Dudaklarımdan dökülüverdi “Yetmez ama evet” sözü...
*
Şehirlerarası ulaşımın tamamen serbest olduğu şu süreçte...
Bazı şehirlere zorunluluk, bazı şehirlere serbestlik getirmenin hiçbir mantığı yok.
*
Daha önce de söylemiştim, bir kez daha söylüyorum:
Maske tüm Türkiye’de zorunlu olmalı!
Yazının tamamı için tıklayın
Yorum:
Analitik bakış
Ahmet Hakan galiba sokağa çıkmıyor.
Maske zorunlu ama çok kimsede maske çenede.
Niçin çenede?
İnanmıyor maskeye. İnanmayan insana inanmadığı bir işi yaptırmaya zorlarsan bu şekilde sonuç alırsın.

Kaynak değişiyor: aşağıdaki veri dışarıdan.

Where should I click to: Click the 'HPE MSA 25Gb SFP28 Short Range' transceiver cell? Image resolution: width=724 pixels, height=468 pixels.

Bana göre de işin bu aşamasında maske zorunluluğu gereksiz. Zaten hastalık normal seyrinde ilerliyor. Hastanelerimiz tıka basa dolu olmadığı gibi boş bile denebilir. Yapılan iki tane 1000 yataklı hastane var ama hasta yok.
Artık Corona gündem olmaktan çıkmalı. Türkiye ağır geçirmiyor be enfeksiyonu. Sürekli bununla yaşayan bir topluluk iş yapamaz hale gelir.
Hastalık bu şekilde uzun yıllar devam edebilir. Türkiye’nin antikor haritası çıkmadan bunu bilmek zor ama eldeki rakamlarla hasta sayısı toplumun çok küçük bir oranı olduğundan yıllarca sürecek gibi duruyor. Yıllarca maskelerle mi yaşayacak bu topluluk? Yıllarca tedirgin mi yaşayacak bu topluluk?
Olaylara analitik bakmak lazım. Geçmişle şimdi arasındaki rakamlar kıyaslanmalı. Değişimler ölçülmeli. Panikle karar verilmemeli. Fayda-zarar analizi yapılmalı. Ondan sonra topluluğu ilgilendiren kararlar alınmalı.